Username Post: Scrapbooking Business        (Topic#1586831)
lgtaylor100
Diva
Posts: 7629
Joined: 03-17-13
lgtaylor100

Have any of you formed a scrapbooking business? How do you operate the business. Where do you advertise? How much do you charge? I would like to do albums for people locally we have lots of pictures but no interest in scrapping. My thought is that I would consult with them to find out their likes, tastes and needs for the book. I have no idea what to charge since the costs of the materials alone are expensive. My sister in law approached me yesterday when she saw the album I had made for my mother and wanted me to do an album for her daughter who has been doing gymnastics since she was two and also a Bat Mitzvah album for the same daughter. I am only going to charge her for materials, and maybe use her as a source of business. Any other ideas, particularly what to charge?


 
SJB1120
Expert
Posts: 1300
Joined: 02-06-13
SJB1120
In response to lgtaylor100

I think what might be best is to come up with an hourly wage type deal, or perhaps an amount per page, in addition to the cost of materials. That way they are only paying "extra" for your time (in terms of they would have to buy the materials themselves).

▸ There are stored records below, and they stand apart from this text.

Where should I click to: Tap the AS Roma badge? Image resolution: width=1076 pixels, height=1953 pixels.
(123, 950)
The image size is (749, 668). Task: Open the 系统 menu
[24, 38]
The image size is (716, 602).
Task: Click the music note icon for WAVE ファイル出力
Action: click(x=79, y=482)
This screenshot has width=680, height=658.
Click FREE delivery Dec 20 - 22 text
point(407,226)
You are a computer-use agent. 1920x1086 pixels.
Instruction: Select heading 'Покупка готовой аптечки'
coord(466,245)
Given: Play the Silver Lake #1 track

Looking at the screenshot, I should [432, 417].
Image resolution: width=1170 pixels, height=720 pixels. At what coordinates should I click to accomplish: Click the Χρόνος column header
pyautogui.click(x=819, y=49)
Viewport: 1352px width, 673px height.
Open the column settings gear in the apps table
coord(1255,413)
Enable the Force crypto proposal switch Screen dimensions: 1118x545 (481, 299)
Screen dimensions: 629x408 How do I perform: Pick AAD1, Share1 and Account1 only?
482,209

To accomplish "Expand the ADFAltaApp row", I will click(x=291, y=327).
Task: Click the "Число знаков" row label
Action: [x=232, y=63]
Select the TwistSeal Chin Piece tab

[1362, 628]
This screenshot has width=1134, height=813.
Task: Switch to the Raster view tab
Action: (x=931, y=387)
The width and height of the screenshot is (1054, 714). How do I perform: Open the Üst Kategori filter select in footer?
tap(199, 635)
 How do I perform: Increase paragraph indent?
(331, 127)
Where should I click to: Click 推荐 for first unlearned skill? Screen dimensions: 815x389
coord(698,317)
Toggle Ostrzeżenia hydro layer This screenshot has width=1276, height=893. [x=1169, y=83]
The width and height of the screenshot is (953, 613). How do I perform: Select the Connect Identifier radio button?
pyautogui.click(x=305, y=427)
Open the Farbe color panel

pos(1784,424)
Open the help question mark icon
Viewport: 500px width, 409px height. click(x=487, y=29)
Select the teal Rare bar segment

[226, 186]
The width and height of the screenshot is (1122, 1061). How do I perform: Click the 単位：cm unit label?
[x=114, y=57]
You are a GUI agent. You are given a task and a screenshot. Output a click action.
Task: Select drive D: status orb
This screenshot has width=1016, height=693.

I have never charged anyone for an album, but I did make an album in remembrance of a classmate who died and people used to donate $5 to the page that I did for them and their memories.

I think if I were to do this for others I would charge by the page because some pages take longer than others but ultimately the time evens out. But that's just my two cents.

Good luck!

-Stephanie


 
Gelidy Gelato
Diva
Posts: 7698
Joined: 07-05-07
Gelidy Gelato
In response to lgtaylor100

somewhere along the way…I watched a popular scrapbooking tv show that covered this subject "making scrapbooks for pay".
The biggest things I took away from watching it was "make sure you have a signed contract in place that specifically list the costs and the deliverables". And to "schedule at least 3 consultation sessions with your client". Show them what you intend to do & discuss, show them a few pages work-in-progress & discuss (in a pinch could be done through e-mail photos), and finally give them a “last look”. These sessions prevent really obvious errors (like misspelling someone’s name) and help to identify potential issues. Some people even have the person join them when they pick out & buy the supplies so there is no clash over the co$t or style of materials.

The biggest challenge is educating someone on how much the material co$t! This is always a real shocker! And how long it takes. Another real shocker. Avoid vague statements like the “materials will be around…” or “a page usually takes me…”
And finally, keep-in-mind “just cause you like it doesn’t mean your client will”. It’s tough to approach this as a business and stay objective. ESPECIALLY if it's for family. Sometimes it's just easier to consider it a gift (a mega multiple holiday gift).